[DATA FOR THE TASK — start]

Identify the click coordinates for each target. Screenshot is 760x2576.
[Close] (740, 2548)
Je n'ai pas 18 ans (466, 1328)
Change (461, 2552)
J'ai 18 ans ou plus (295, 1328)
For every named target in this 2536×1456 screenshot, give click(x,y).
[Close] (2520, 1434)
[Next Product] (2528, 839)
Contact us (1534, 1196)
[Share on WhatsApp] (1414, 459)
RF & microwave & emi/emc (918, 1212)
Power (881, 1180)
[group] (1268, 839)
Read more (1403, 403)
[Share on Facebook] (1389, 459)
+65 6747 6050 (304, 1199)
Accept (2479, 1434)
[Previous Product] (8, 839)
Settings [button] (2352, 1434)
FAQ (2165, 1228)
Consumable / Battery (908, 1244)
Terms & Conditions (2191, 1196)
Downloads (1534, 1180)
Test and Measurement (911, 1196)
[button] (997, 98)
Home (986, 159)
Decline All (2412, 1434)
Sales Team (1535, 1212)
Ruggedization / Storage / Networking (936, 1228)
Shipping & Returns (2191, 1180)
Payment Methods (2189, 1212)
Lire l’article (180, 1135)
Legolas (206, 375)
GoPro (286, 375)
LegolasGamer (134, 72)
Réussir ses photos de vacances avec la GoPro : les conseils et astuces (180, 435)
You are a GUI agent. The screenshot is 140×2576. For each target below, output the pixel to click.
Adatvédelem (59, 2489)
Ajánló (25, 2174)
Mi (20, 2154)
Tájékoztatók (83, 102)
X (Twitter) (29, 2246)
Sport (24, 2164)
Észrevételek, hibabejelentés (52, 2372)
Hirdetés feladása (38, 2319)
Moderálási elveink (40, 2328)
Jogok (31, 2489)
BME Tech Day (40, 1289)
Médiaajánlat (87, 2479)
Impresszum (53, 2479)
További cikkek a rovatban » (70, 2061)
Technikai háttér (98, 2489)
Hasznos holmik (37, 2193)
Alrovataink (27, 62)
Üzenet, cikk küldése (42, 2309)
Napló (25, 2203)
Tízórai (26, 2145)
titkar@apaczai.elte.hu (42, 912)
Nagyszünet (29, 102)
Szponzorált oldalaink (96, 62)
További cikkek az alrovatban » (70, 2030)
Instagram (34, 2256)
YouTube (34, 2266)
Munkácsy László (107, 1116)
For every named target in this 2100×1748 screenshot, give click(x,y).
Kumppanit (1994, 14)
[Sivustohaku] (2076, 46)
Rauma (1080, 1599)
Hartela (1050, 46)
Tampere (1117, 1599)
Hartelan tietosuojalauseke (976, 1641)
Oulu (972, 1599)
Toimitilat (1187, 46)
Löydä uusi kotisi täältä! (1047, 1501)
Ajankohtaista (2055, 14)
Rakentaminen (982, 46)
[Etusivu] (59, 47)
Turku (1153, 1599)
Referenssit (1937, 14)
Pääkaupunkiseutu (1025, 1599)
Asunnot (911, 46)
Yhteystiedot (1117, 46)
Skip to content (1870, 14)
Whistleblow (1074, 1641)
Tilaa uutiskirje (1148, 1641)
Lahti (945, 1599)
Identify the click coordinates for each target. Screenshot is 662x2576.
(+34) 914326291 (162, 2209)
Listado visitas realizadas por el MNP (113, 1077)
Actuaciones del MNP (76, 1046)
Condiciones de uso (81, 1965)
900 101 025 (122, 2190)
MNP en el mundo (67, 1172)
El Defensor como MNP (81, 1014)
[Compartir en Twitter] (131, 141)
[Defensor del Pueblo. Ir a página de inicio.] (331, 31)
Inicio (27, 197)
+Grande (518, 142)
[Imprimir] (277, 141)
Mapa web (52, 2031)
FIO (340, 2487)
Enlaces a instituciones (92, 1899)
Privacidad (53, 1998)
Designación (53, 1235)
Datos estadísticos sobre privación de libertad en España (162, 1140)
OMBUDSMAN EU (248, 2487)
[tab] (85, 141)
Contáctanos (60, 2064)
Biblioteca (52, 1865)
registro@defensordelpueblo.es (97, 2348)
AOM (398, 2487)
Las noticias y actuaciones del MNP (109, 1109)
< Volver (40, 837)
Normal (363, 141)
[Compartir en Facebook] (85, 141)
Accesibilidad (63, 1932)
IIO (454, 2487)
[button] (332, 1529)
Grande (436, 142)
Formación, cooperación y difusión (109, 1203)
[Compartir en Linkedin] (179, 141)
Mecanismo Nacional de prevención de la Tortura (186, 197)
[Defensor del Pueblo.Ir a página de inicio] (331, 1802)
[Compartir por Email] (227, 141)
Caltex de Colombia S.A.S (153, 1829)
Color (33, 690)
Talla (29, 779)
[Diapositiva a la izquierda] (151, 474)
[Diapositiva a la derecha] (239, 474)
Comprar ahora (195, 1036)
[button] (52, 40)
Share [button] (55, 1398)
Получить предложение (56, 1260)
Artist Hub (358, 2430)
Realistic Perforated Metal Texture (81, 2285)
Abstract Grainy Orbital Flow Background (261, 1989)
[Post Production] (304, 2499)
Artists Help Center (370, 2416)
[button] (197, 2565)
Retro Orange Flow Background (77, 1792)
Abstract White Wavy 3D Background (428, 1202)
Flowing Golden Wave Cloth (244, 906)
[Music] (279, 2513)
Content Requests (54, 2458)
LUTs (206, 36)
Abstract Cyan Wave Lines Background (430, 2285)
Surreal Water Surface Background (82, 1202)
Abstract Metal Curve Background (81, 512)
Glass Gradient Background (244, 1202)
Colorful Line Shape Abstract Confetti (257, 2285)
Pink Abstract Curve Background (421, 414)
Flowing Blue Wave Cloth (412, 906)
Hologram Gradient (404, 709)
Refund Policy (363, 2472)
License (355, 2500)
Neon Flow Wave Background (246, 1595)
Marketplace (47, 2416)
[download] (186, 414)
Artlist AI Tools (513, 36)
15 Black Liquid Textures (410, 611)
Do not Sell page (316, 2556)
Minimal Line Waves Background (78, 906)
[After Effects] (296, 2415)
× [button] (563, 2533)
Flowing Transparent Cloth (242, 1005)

[DATA FOR THE TASK — finish]

» **EXERCISE**: The reply should consist only of the line containing "[Post Production] (304, 2499)" and all lines after it in the listing above, reproduced exactly.

» **REPLY TO THE TASK**:
[Post Production] (304, 2499)
Artists Help Center (370, 2416)
[button] (197, 2565)
Retro Orange Flow Background (77, 1792)
Abstract White Wavy 3D Background (428, 1202)
Flowing Golden Wave Cloth (244, 906)
[Music] (279, 2513)
Content Requests (54, 2458)
LUTs (206, 36)
Abstract Cyan Wave Lines Background (430, 2285)
Surreal Water Surface Background (82, 1202)
Abstract Metal Curve Background (81, 512)
Glass Gradient Background (244, 1202)
Colorful Line Shape Abstract Confetti (257, 2285)
Pink Abstract Curve Background (421, 414)
Flowing Blue Wave Cloth (412, 906)
Hologram Gradient (404, 709)
Refund Policy (363, 2472)
License (355, 2500)
Neon Flow Wave Background (246, 1595)
Marketplace (47, 2416)
[download] (186, 414)
Artlist AI Tools (513, 36)
15 Black Liquid Textures (410, 611)
Do not Sell page (316, 2556)
Minimal Line Waves Background (78, 906)
[After Effects] (296, 2415)
× [button] (563, 2533)
Flowing Transparent Cloth (242, 1005)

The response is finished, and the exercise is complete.